Backdoors in Conditional Diffusion: Threats to Responsible Synthetic Data Pipelines
Raz Lapid, Almog Dubin
TL;DR
The paper reveals a novel backdoor surface in ControlNet-conditioned diffusion pipelines by showing that poisoning a small fraction of the fine-tuning data (as little as 1–5%) can implant a covert trigger in the conditioning pathway that causes attacker-chosen content to appear under a visual trigger, while remaining inconspicuous on benign inputs. It formalizes a threat model where only the ControlNet branch is trained and demonstrates the construction and training objective that binds the trigger to a malicious target through a poisoned dataset.
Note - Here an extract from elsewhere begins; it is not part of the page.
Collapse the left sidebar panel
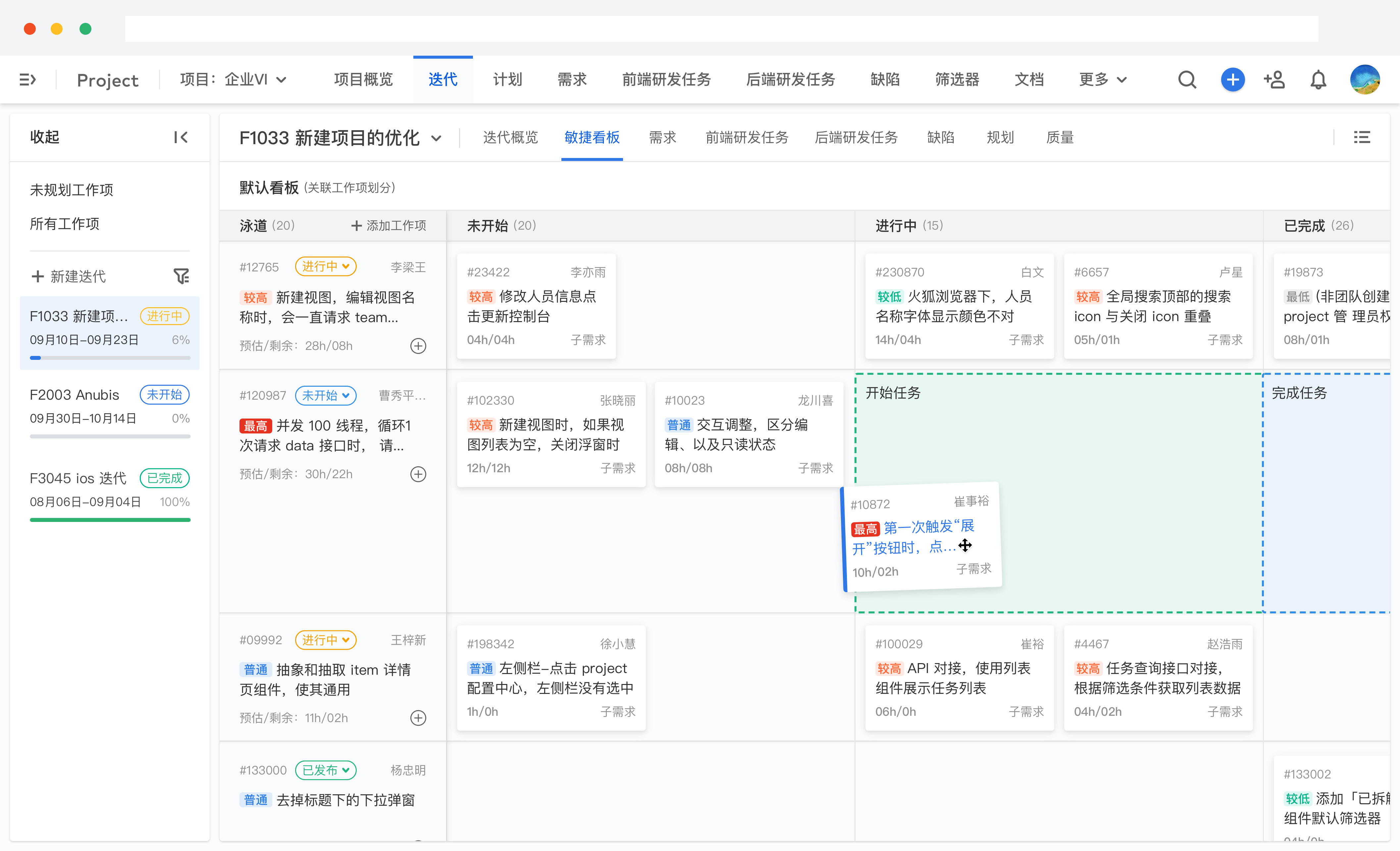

The authors validate the attack across multiple backbones and datasets, perform ablations on trigger strength and conditioning guidance, and introduce clean fine-tuning (CFT) as a practical defense that substantially reduces attack success in homogeneous domains, highlighting a critical supply-chain risk in open-source, conditioned diffusion systems. They advocate for provenance, backdoor-probing tests, and sanitization workflows to improve the safety and trustworthiness of synthetic-data pipelines. Overall, the work emphasizes that safeguarding conditional diffusion is inseparable from ensuring the integrity of auxiliary components like ControlNets in responsible AI deployment.
Abstract
Text-to-image diffusion models achieve high-fidelity image generation from natural language prompts. ControlNets extend these models by enabling conditioning on structural inputs (e.g., edge maps, depth, pose), providing fine-grained control over outputs. Yet their reliance on large, publicly scraped datasets and community fine-tuning makes them vulnerable to data poisoning. We introduce a model-poisoning attack that embeds a covert backdoor into a ControlNet, causing it to produce attacker-specified content when exposed to visual triggers, without textual prompts. Experiments show that poisoning only 1% of the fine-tuning corpus yields a 90-98% attack success rate, while 5% further strengthens the backdoor, all while preserving normal generation quality. To mitigate this risk, we propose clean fine-tuning (CFT): freezing the diffusion backbone and fine-tuning only the ControlNet on a sanitized dataset with a reduced learning rate. CFT lowers attack success rates on held-out data. These results expose a critical security weakness in open-source, ControlNet-guided diffusion pipelines and demonstrate that CFT offers a practical defense for responsible synthetic-data pipelines.